§ Work order
Print, word for word, the line containing "Where should I click to: Click the page" and all lines beneath it to the end of the entries below. Pictures do not belong in the copy.

Saved data entries

# # # # # # #

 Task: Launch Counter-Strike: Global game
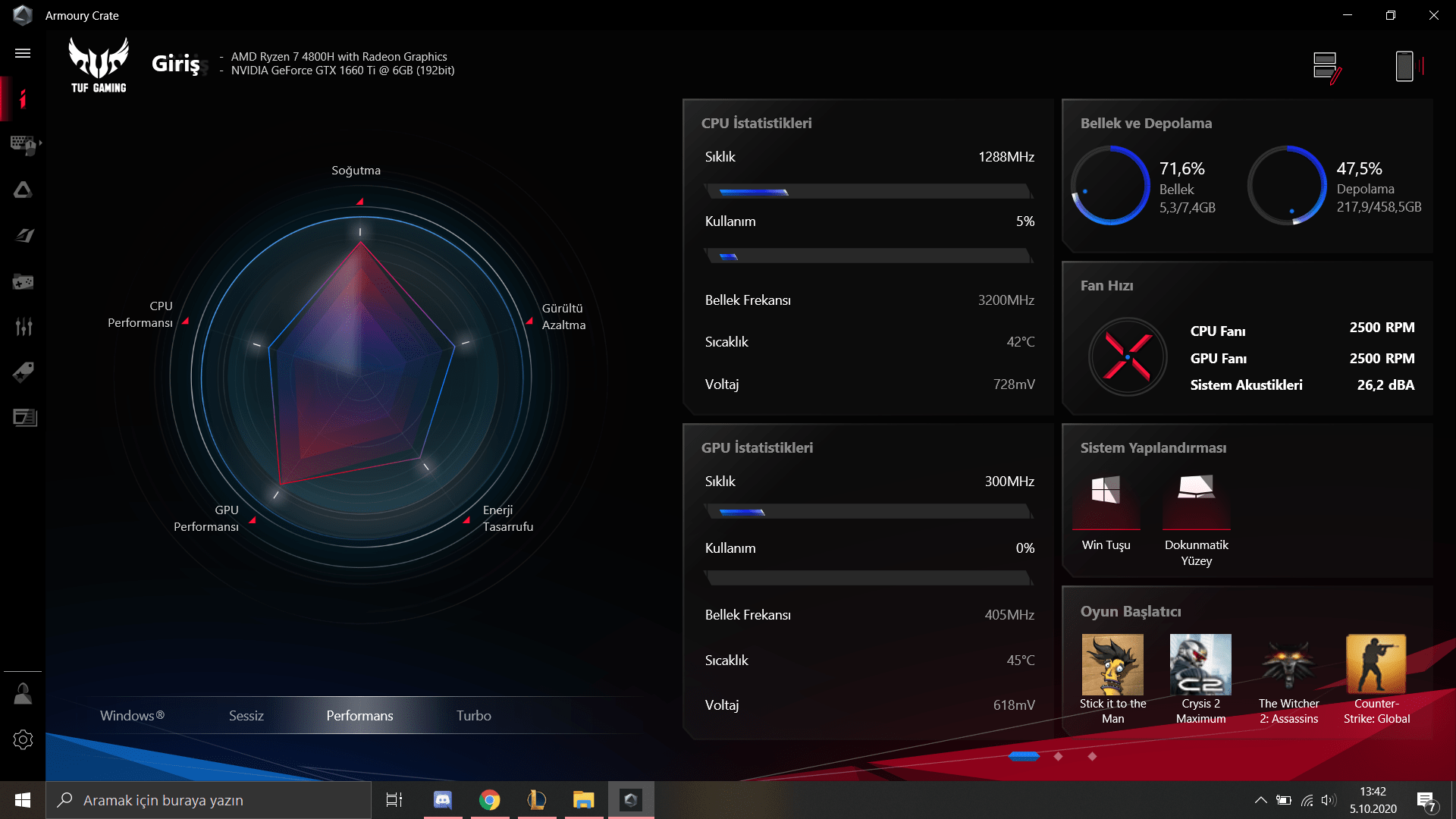pos(1376,665)
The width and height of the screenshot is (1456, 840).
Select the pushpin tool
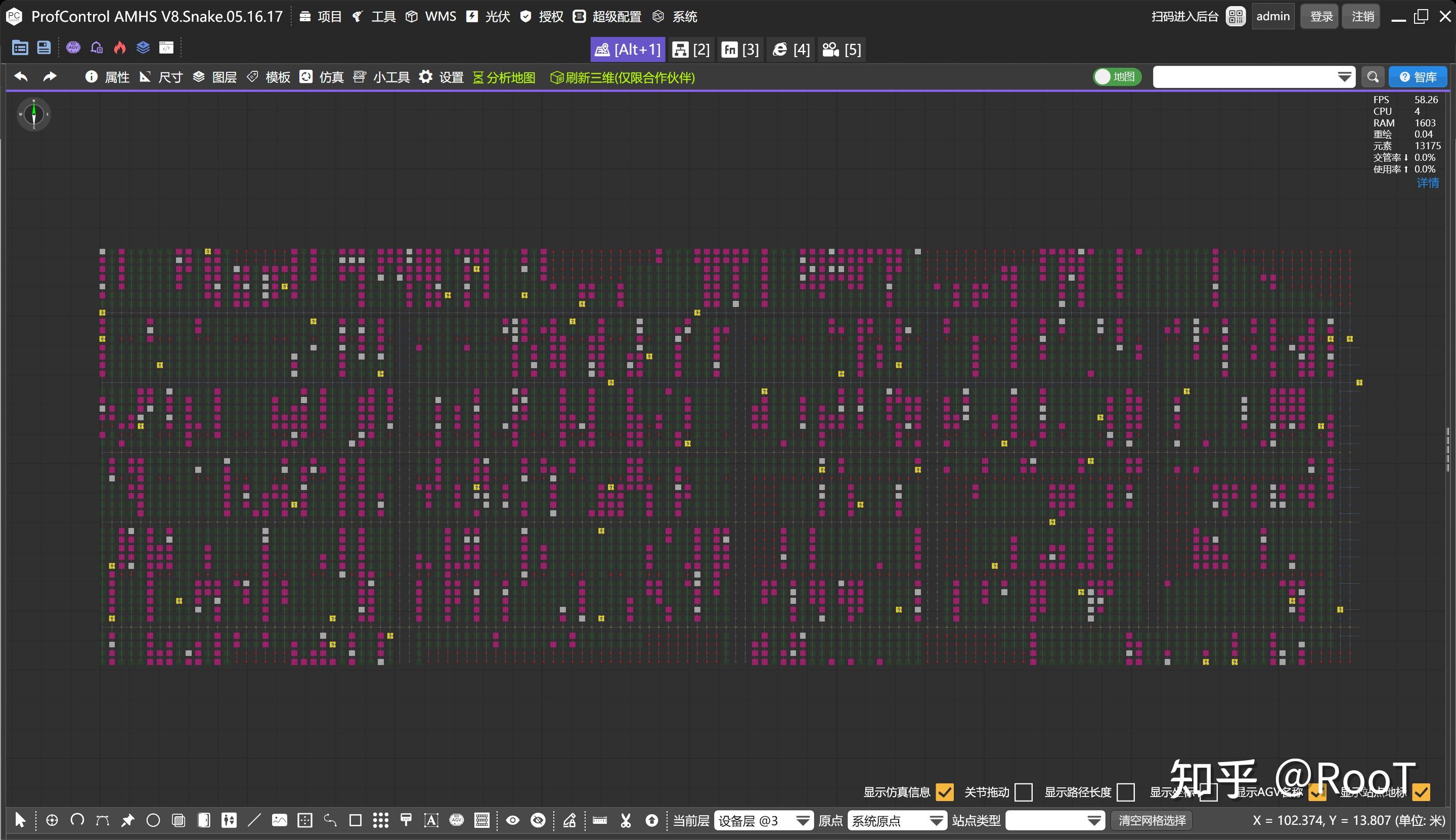pyautogui.click(x=127, y=820)
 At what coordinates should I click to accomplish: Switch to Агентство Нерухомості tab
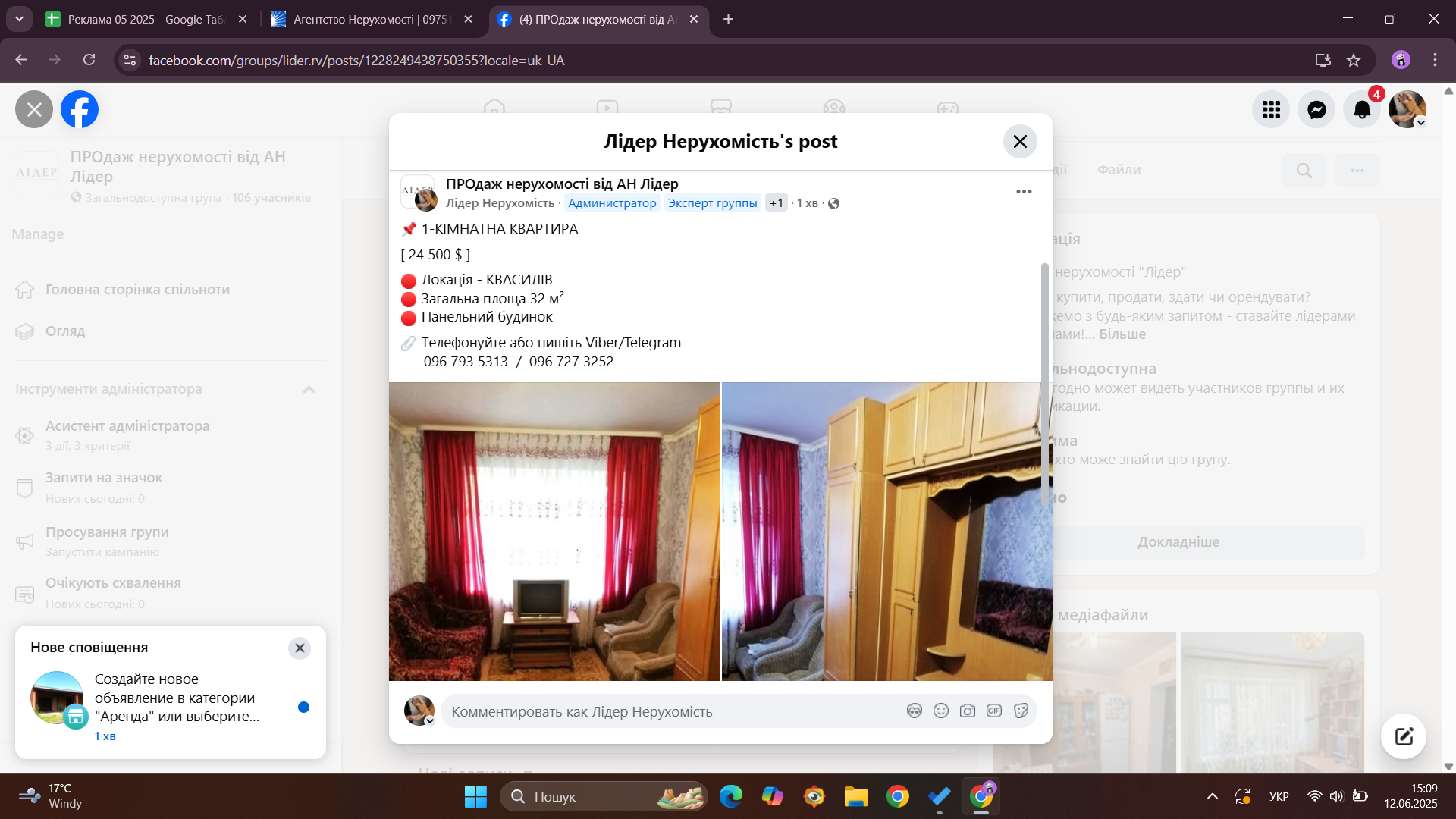tap(369, 19)
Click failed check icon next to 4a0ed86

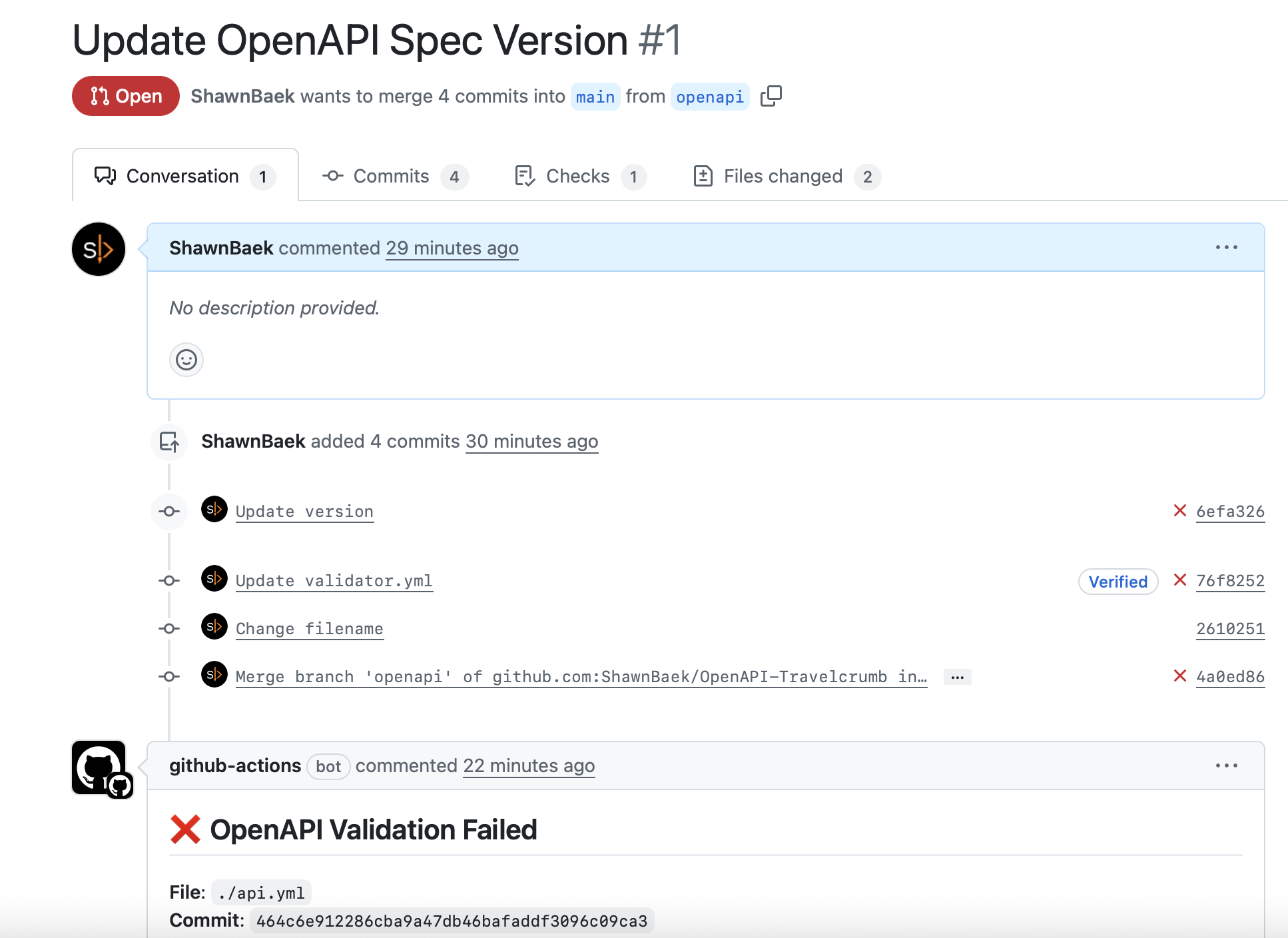coord(1179,676)
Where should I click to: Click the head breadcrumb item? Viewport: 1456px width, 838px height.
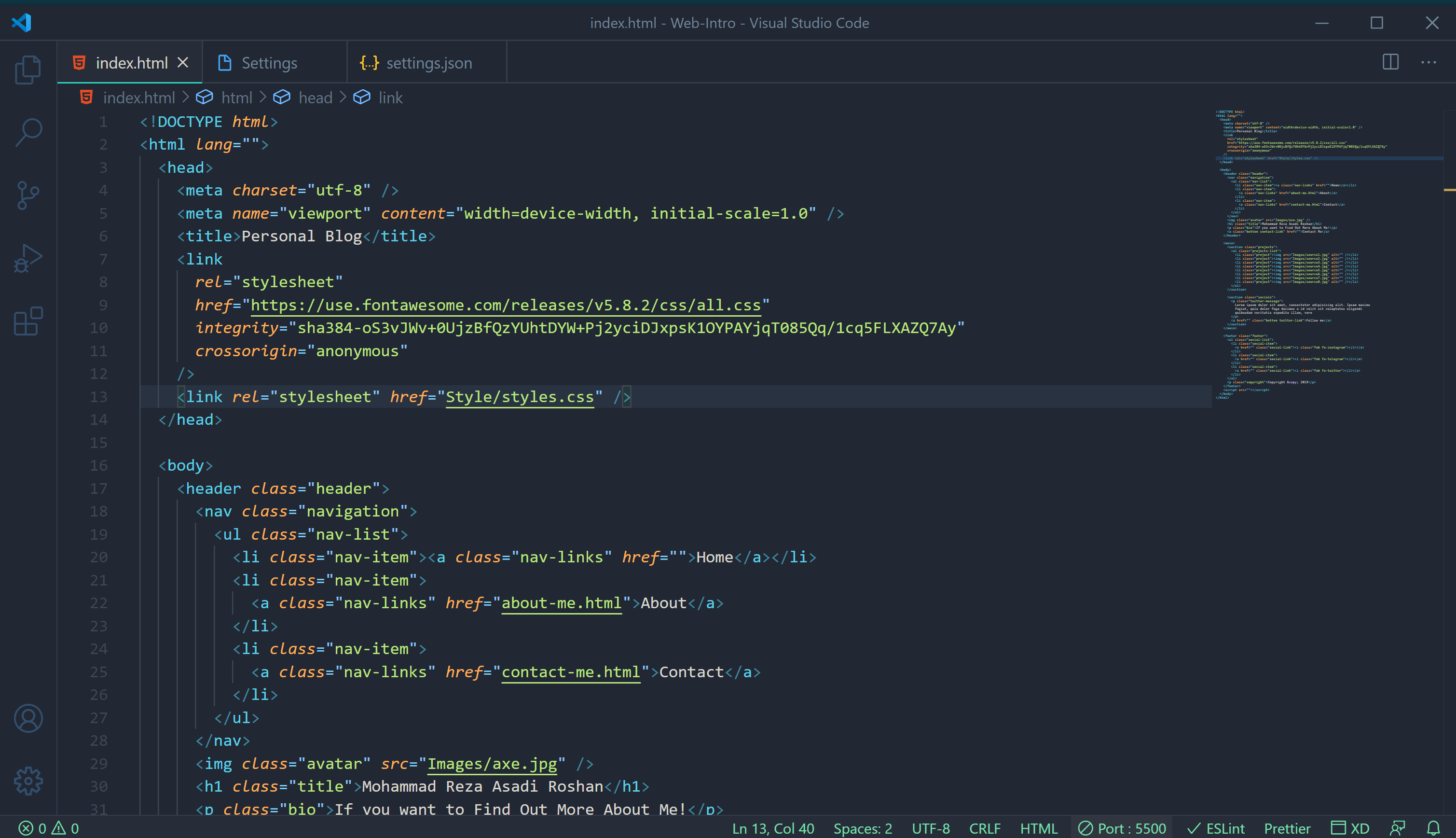point(315,98)
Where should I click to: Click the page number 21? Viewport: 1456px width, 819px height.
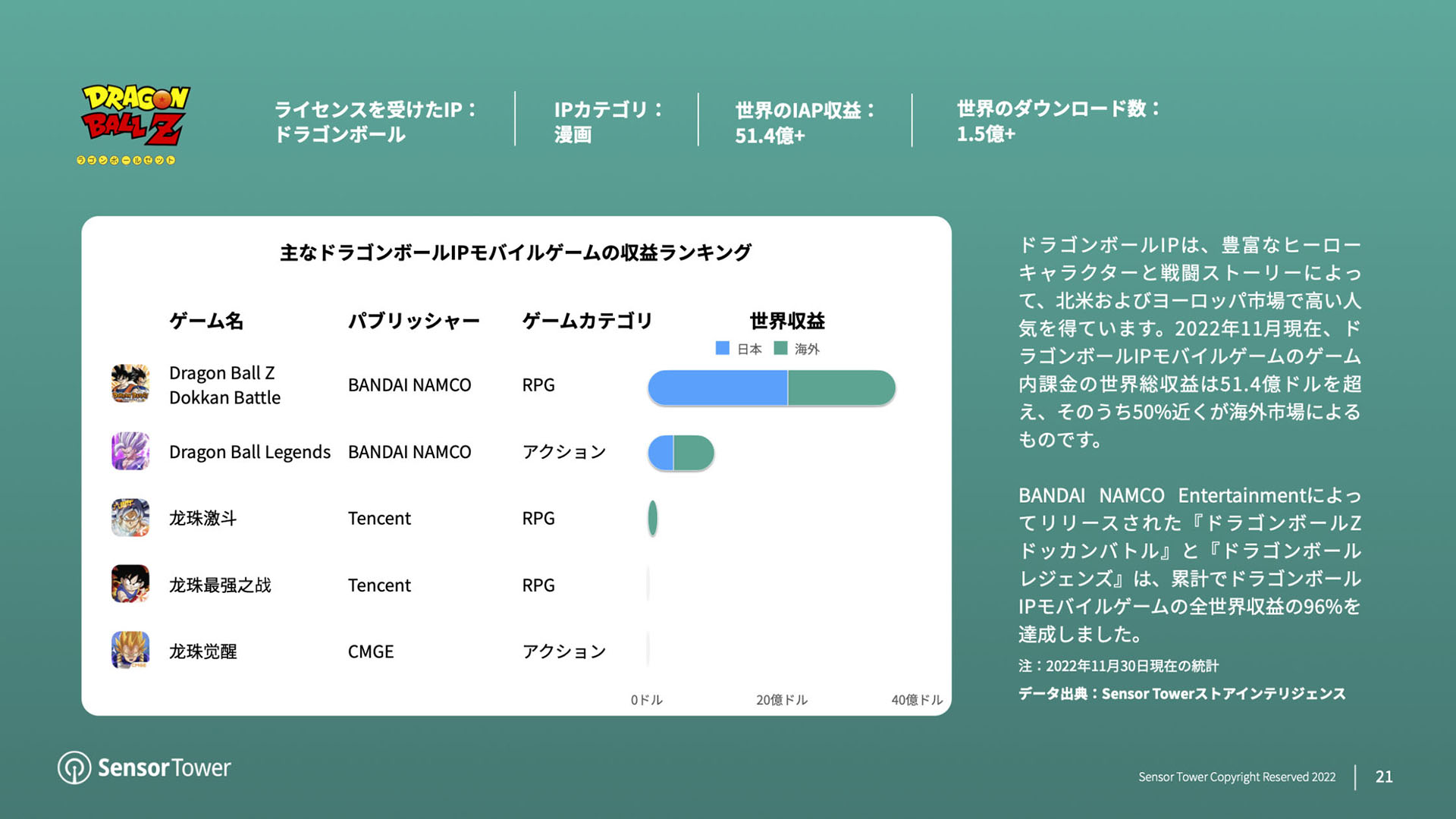[x=1384, y=777]
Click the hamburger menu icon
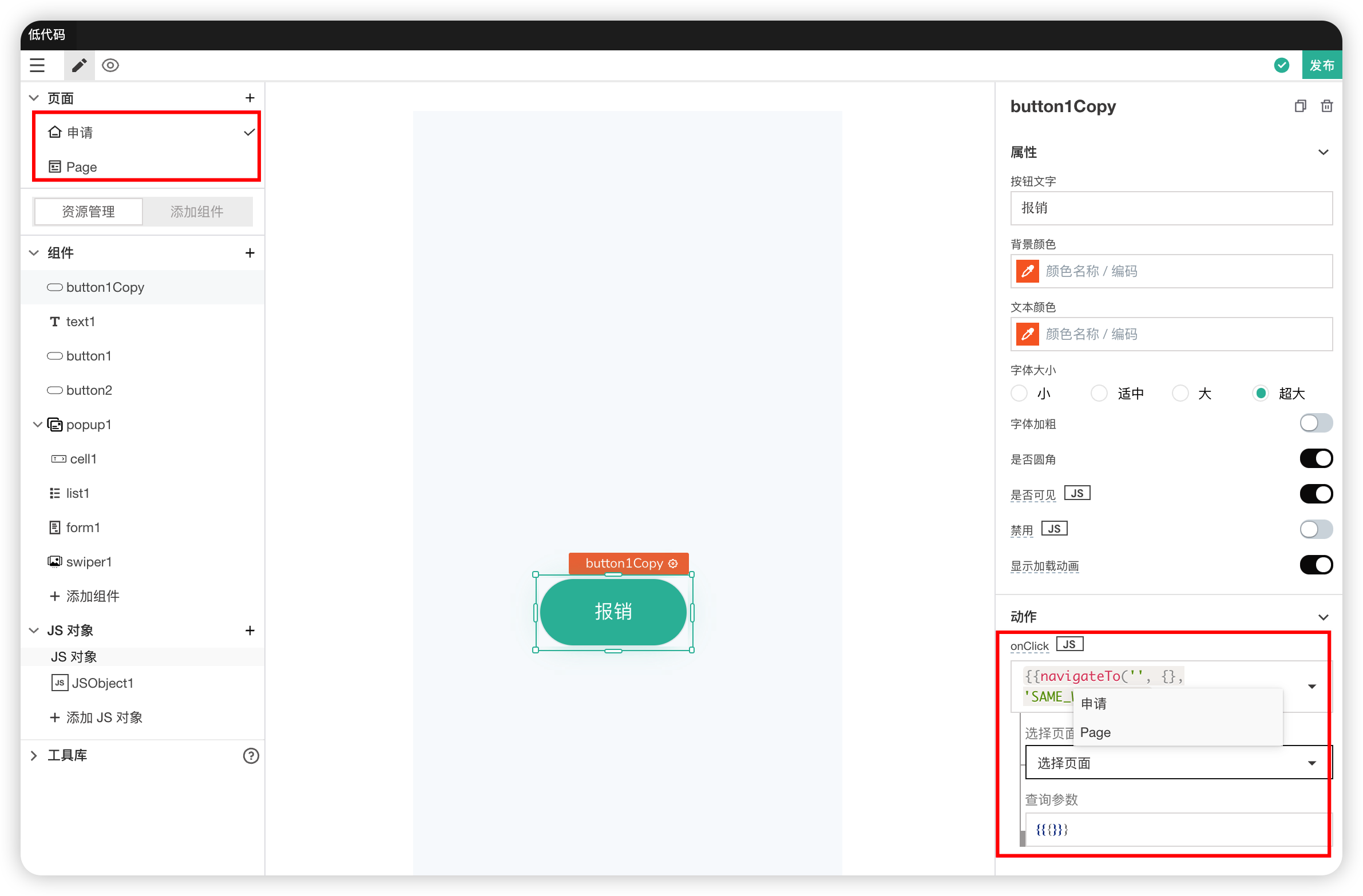Viewport: 1363px width, 896px height. [x=37, y=65]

# # # # # # #

§ Reply to the exercise
Where should I click to: Click the page number 21? Viewport: 1456px width, 819px height.
[x=1384, y=777]
Click the hamburger menu icon
Viewport: 1363px width, 896px height. [x=37, y=65]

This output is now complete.